TASK OBJECTIVE: Taking the line with "Open the ネットワークとインターネット label" as the first and the last line of the listing as the final one, please copy exactly those lines and no others, without pictures.

DATA RECORDS:
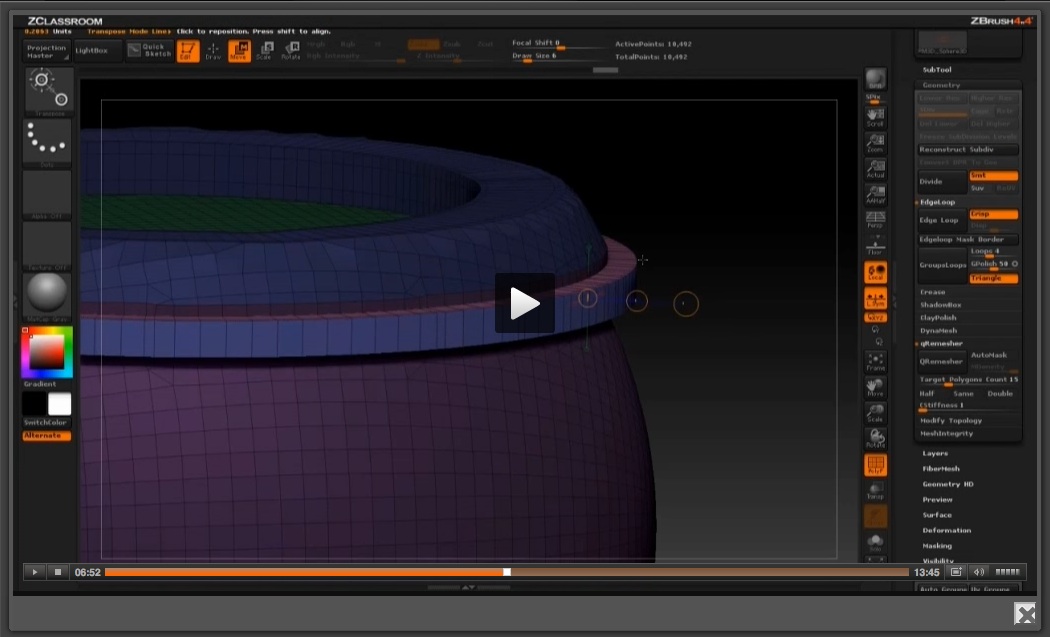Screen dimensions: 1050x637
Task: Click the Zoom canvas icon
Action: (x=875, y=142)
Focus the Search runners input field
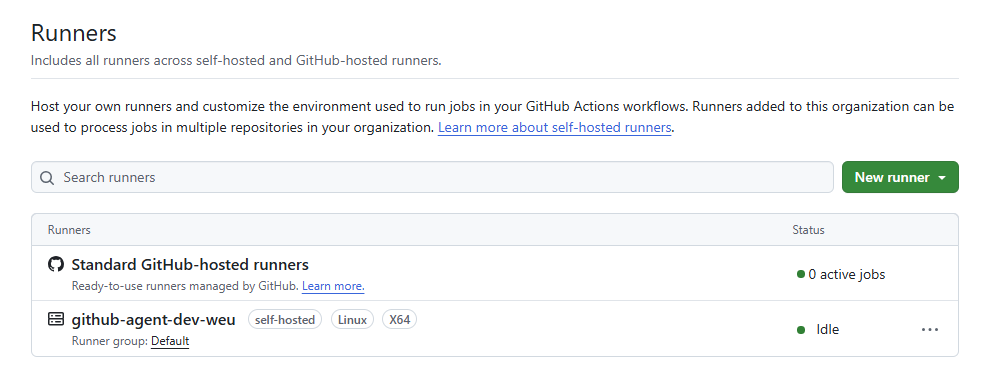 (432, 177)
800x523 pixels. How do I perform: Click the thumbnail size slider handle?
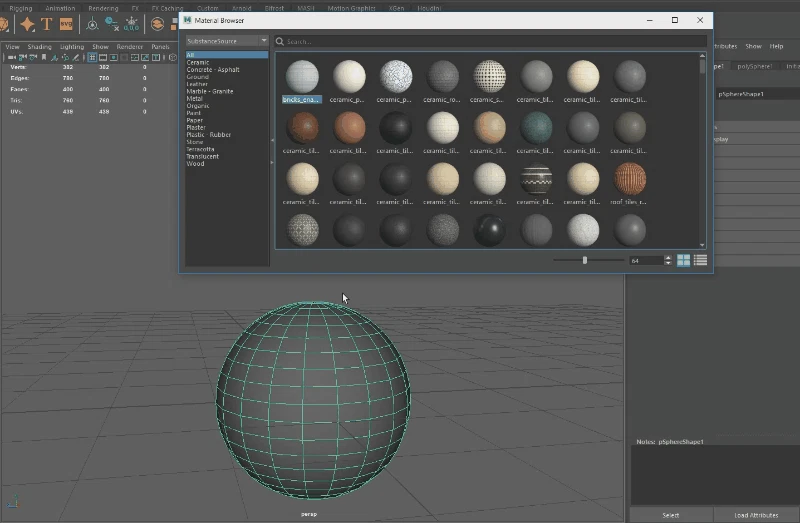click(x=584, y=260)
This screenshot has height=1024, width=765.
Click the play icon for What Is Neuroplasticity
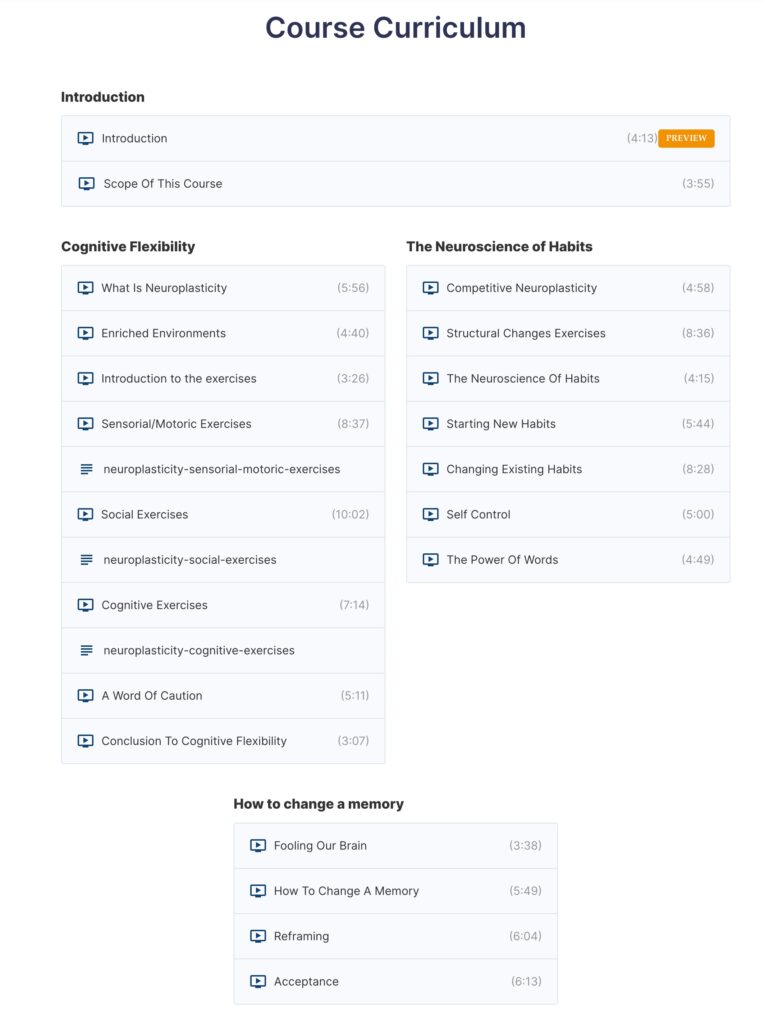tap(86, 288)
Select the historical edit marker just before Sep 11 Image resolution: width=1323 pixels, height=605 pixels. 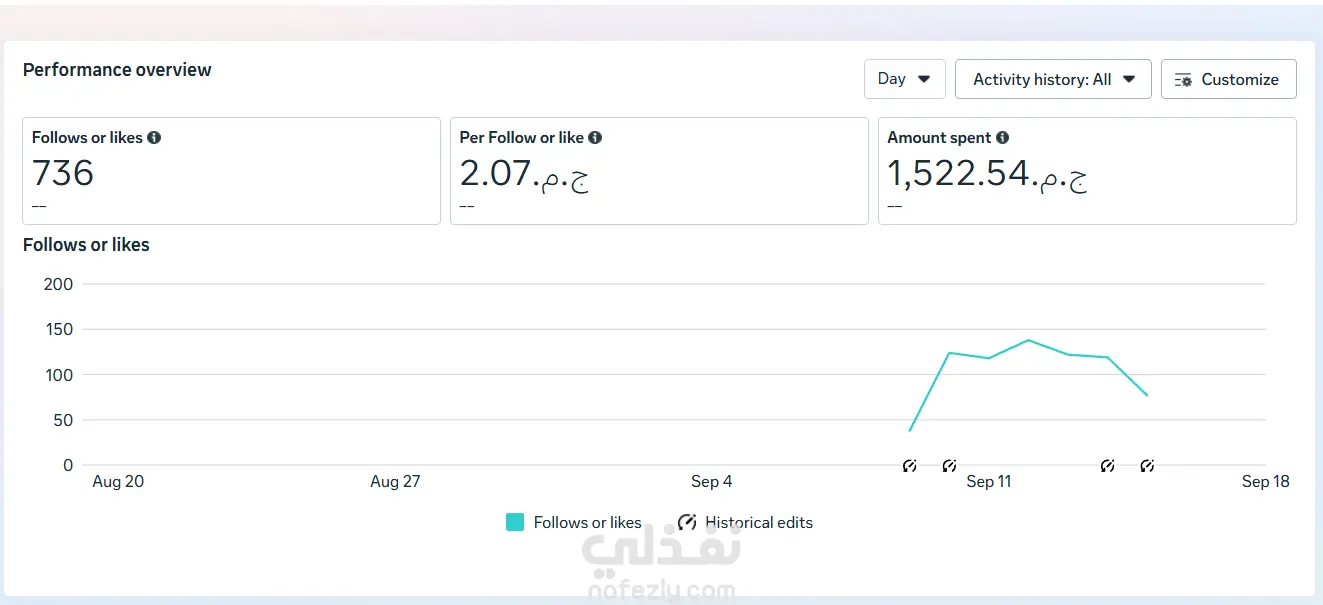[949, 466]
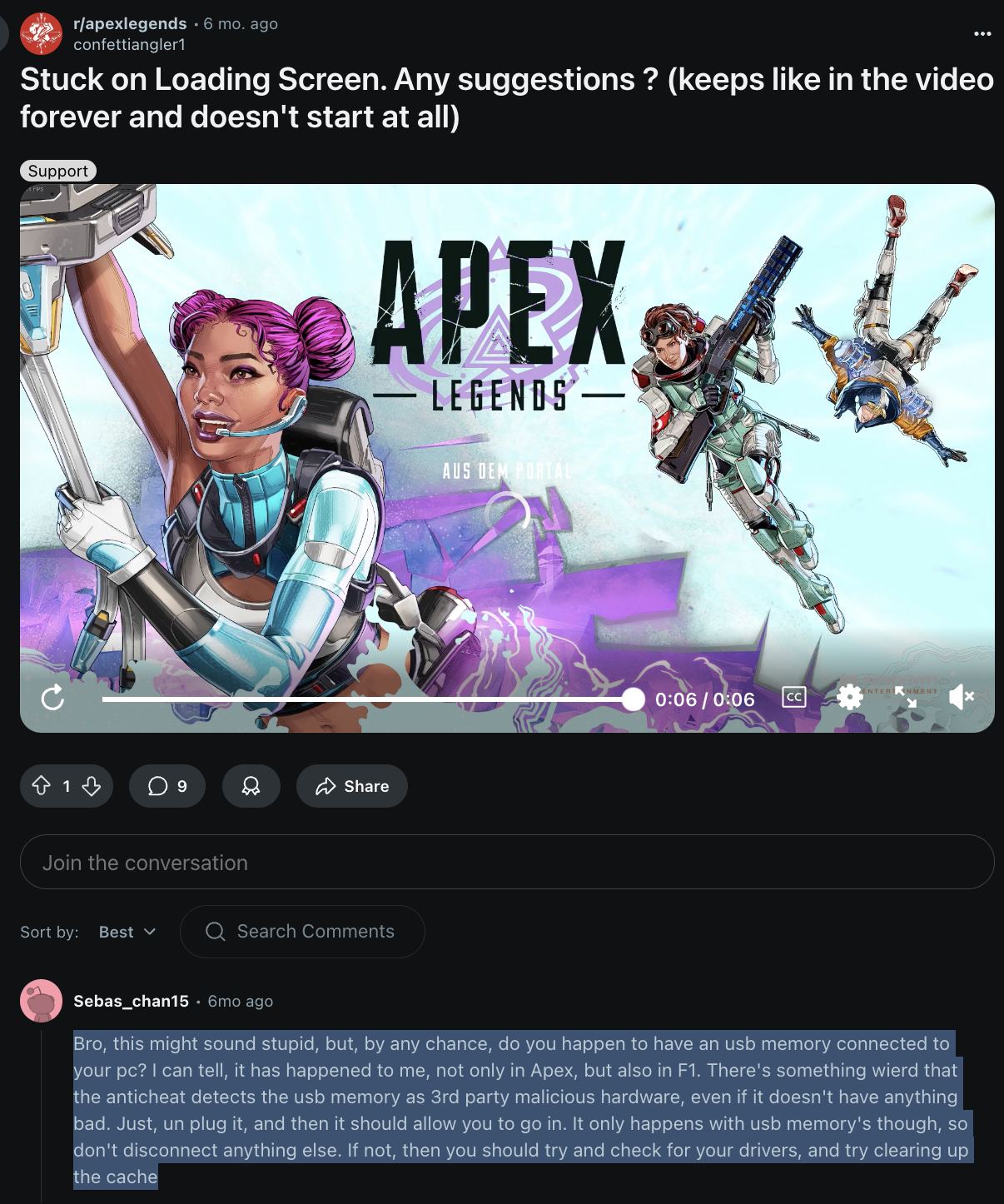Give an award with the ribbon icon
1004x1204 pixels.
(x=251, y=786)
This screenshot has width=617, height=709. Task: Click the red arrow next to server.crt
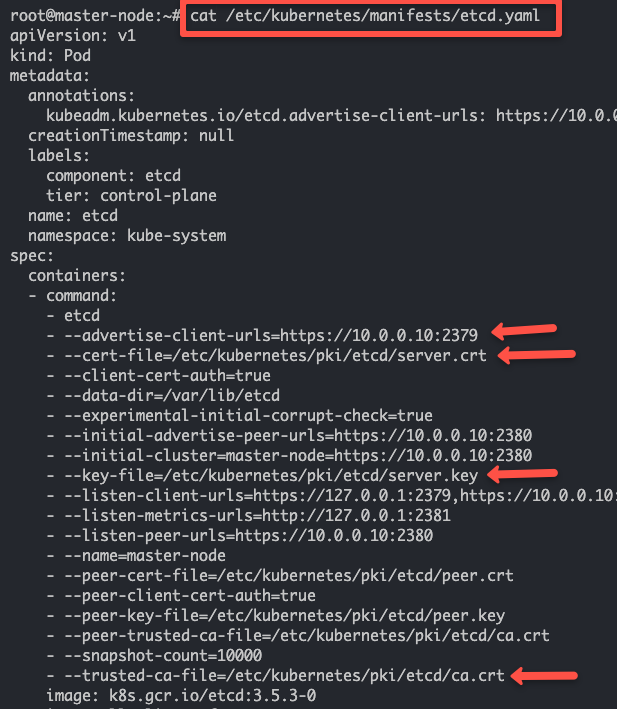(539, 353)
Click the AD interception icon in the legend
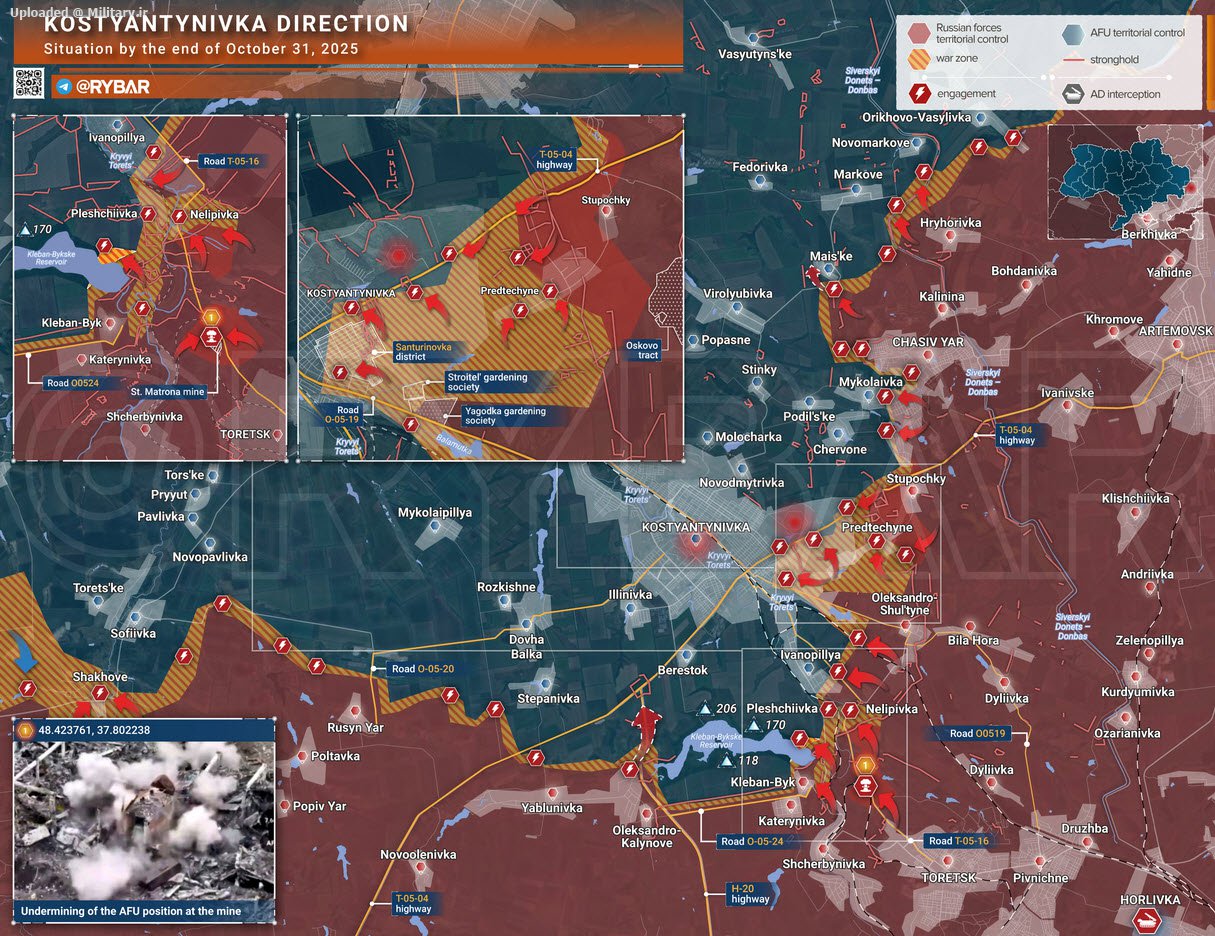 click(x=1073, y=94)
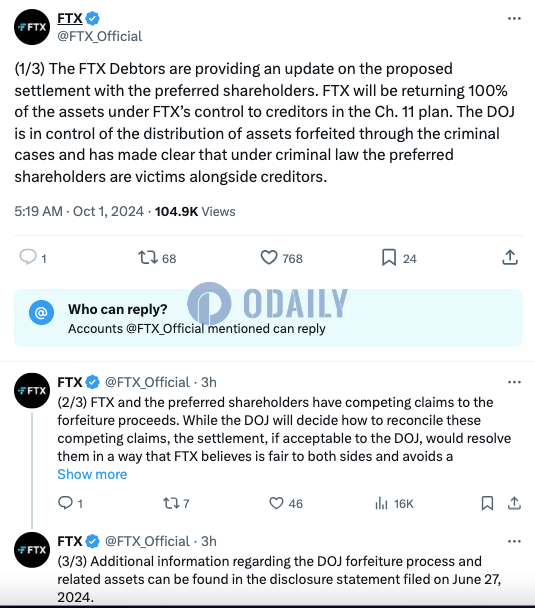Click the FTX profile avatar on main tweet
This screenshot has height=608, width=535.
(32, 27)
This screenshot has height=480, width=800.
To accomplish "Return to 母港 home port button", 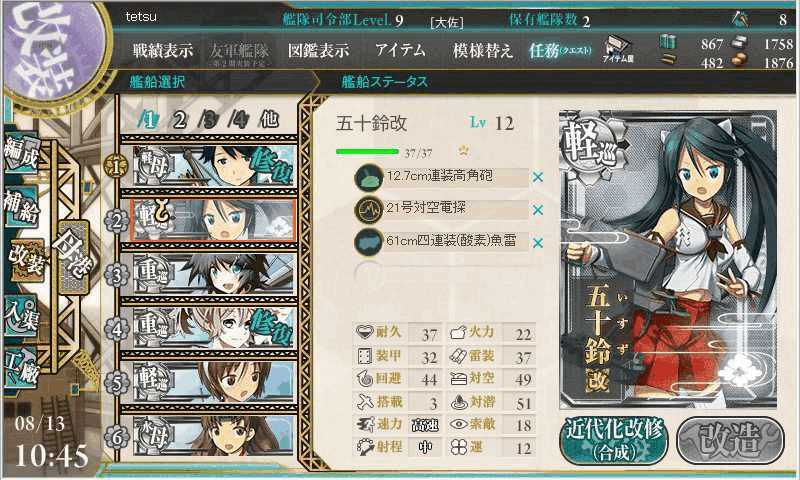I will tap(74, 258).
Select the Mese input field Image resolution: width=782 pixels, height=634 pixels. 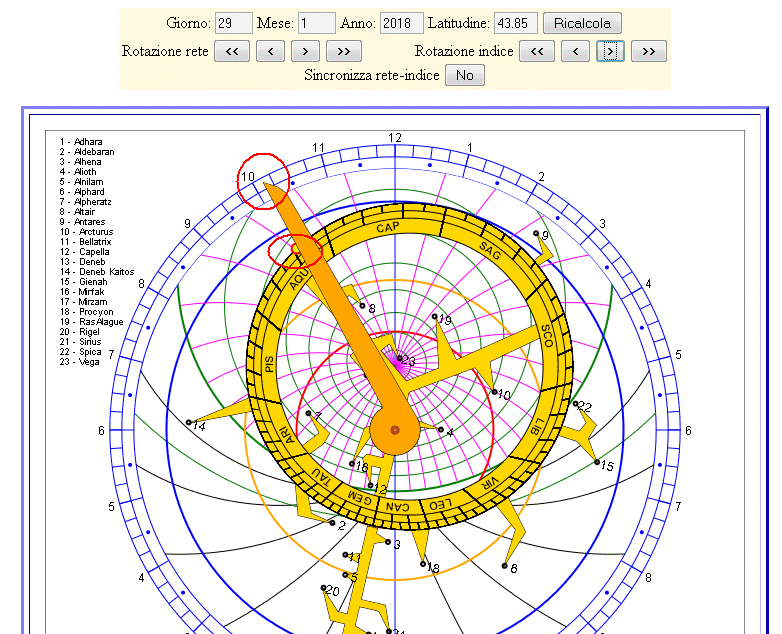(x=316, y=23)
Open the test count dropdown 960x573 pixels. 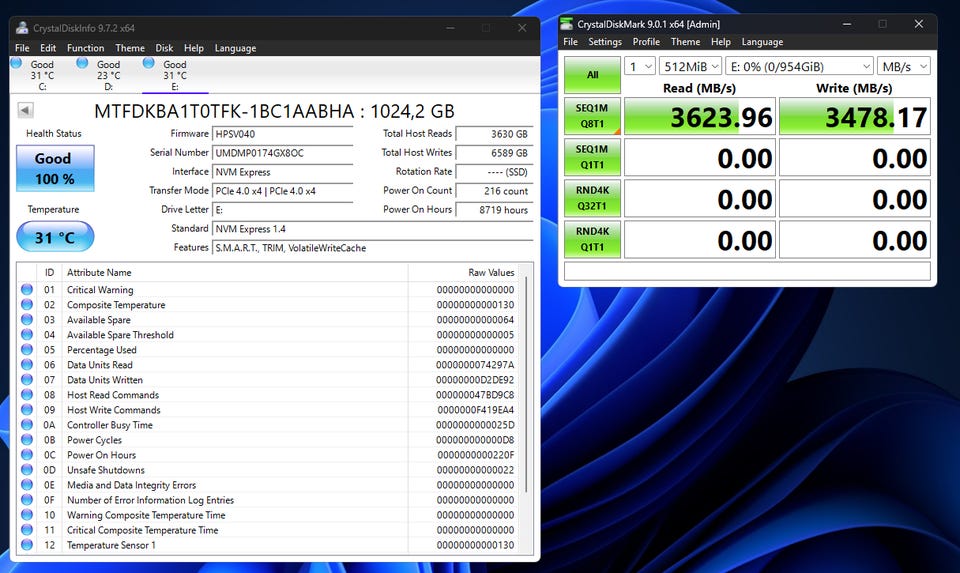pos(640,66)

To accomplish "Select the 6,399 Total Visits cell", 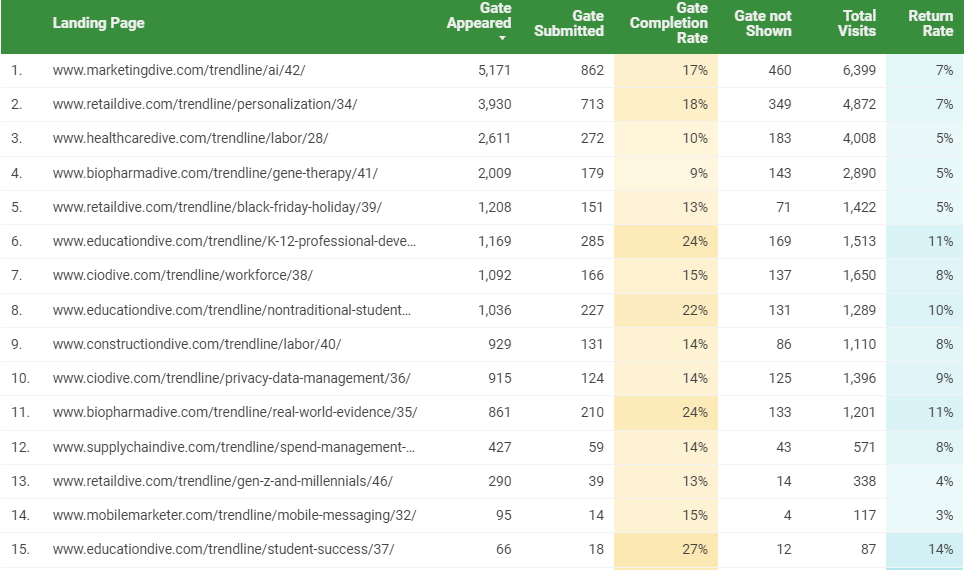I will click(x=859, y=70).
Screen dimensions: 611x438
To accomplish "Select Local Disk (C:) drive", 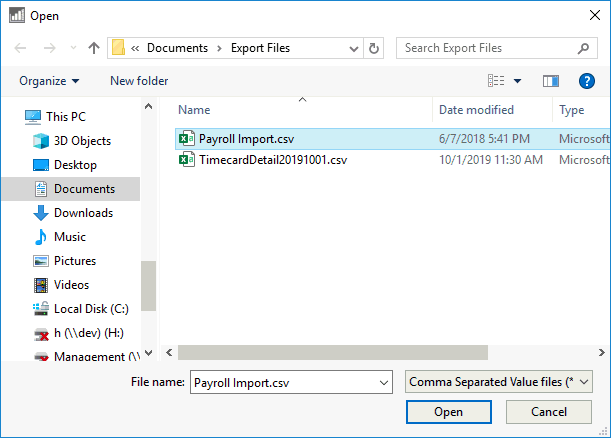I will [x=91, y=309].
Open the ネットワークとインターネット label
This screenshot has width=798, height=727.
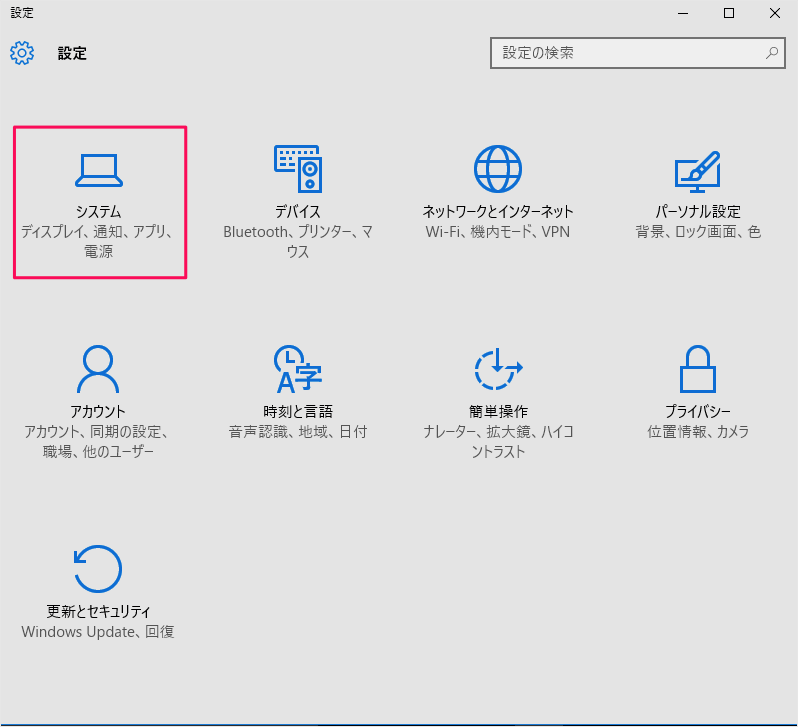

WRITTEN SOLUTION:
Open the ネットワークとインターネット label
This screenshot has width=798, height=727.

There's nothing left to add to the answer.